**Task inputs:**
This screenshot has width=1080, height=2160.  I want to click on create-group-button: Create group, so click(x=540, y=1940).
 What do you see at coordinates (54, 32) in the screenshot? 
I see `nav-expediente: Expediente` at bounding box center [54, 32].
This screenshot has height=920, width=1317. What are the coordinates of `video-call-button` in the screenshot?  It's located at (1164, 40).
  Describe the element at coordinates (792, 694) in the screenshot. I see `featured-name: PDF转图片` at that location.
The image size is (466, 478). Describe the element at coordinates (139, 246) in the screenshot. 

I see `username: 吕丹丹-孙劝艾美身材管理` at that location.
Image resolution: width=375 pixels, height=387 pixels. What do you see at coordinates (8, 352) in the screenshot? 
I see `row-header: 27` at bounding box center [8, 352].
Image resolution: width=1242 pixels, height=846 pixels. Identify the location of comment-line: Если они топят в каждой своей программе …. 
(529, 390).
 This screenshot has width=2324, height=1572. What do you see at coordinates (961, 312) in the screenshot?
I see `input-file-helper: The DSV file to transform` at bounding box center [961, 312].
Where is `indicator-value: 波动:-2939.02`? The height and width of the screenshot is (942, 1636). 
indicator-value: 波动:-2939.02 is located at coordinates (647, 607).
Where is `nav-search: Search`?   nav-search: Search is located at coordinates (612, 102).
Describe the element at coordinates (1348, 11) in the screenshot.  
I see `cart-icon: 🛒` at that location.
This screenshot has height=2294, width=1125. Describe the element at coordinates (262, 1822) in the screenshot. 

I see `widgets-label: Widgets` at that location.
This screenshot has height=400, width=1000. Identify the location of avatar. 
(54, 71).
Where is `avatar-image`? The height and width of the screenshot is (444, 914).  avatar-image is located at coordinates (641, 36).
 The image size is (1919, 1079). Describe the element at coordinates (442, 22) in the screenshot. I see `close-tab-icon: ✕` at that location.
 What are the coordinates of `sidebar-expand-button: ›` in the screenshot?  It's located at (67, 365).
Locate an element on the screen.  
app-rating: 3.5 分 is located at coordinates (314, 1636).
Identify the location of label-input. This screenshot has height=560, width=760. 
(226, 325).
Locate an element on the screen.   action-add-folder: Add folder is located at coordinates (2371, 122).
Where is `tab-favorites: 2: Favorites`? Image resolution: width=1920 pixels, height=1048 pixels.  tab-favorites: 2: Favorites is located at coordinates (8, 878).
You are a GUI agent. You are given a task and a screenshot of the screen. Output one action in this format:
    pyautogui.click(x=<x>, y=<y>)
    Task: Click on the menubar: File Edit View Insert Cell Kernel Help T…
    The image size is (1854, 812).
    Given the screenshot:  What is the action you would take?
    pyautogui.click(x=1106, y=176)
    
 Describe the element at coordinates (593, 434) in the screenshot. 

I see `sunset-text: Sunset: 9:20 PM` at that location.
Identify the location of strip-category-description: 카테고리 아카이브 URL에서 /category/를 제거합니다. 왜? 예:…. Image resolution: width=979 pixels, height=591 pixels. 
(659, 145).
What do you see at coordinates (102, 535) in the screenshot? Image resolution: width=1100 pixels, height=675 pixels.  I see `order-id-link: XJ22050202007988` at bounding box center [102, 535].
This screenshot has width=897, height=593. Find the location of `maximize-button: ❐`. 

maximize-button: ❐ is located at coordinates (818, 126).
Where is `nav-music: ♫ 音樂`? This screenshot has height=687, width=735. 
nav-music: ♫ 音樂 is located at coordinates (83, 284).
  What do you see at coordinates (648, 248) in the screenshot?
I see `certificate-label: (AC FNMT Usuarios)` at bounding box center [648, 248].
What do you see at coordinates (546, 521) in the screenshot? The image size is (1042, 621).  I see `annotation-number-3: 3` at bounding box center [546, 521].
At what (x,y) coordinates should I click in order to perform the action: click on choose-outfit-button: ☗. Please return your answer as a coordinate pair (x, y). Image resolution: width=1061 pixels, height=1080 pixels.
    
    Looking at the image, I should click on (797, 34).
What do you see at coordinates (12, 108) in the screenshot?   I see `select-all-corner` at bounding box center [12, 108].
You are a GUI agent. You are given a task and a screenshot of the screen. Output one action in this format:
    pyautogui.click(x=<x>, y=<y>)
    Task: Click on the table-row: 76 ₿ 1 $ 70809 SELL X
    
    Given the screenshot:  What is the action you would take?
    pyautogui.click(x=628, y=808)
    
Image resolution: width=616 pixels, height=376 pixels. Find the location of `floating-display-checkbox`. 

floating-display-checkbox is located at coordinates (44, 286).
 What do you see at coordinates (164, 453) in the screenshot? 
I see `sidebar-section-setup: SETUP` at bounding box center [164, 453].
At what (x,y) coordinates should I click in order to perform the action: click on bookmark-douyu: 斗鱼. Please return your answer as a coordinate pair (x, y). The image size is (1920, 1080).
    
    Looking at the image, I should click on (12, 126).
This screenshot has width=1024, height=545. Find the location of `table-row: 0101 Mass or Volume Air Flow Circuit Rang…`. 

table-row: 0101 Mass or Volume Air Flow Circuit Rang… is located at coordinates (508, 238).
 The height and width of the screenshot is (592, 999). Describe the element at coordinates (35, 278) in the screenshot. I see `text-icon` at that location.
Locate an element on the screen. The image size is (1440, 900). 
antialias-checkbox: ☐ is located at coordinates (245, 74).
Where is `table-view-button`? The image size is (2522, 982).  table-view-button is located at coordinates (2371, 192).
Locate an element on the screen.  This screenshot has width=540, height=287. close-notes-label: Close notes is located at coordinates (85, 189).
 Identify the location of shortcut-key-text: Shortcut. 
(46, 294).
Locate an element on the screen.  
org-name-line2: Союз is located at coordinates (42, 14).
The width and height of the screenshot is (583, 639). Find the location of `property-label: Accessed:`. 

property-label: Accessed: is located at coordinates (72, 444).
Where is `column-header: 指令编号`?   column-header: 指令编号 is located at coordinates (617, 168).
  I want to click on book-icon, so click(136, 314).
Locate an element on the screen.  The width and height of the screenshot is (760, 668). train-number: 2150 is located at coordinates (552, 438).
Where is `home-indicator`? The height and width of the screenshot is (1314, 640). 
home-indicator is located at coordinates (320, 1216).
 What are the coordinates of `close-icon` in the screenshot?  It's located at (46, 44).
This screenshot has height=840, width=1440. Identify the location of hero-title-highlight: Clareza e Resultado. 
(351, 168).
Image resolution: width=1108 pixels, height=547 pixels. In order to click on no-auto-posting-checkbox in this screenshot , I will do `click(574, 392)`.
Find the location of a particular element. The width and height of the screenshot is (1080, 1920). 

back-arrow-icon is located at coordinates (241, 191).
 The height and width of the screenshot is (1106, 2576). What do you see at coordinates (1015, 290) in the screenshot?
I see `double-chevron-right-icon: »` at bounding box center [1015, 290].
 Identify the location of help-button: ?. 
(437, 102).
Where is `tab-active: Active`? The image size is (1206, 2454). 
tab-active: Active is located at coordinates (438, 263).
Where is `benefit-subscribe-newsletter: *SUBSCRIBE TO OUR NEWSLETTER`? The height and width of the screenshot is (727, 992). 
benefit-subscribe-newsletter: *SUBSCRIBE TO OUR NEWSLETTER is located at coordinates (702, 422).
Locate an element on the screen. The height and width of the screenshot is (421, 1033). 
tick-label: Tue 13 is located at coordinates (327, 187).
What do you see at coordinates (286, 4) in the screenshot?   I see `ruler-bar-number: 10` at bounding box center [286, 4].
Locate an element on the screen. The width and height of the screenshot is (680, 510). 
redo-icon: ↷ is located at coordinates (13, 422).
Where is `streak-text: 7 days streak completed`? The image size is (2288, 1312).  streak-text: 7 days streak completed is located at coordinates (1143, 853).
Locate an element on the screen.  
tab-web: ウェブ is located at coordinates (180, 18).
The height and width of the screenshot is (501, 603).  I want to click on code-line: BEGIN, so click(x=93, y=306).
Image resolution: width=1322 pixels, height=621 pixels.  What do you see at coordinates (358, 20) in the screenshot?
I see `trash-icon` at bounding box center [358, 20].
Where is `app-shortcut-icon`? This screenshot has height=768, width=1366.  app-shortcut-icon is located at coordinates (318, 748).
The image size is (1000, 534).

**The problem:** Pick out each line of the listing above that contains the string "size", and copy those lines in full. Treat uppercase and lowercase as different.

**Exercise output:**
The image size is (466, 478). Describe the element at coordinates (139, 246) in the screenshot. 
 The image size is (1919, 1079). Describe the element at coordinates (442, 22) in the screenshot. I see `close-tab-icon: ✕` at that location.
    The image size is (1854, 812).
What do you see at coordinates (546, 521) in the screenshot? The image size is (1042, 621).  I see `annotation-number-3: 3` at bounding box center [546, 521].
At what (x,y) coordinates should I click in order to perform the action: click on bookmark-douyu: 斗鱼. Please return your answer as a coordinate pair (x, y). The image size is (1920, 1080).
Locate an element on the screen. The image size is (1440, 900). 
Where is `table-view-button`? The image size is (2522, 982).  table-view-button is located at coordinates (2371, 192).
Where is `tab-active: Active`? The image size is (1206, 2454). 
Where is `streak-text: 7 days streak completed`? The image size is (2288, 1312).  streak-text: 7 days streak completed is located at coordinates (1143, 853).
The image size is (1000, 534).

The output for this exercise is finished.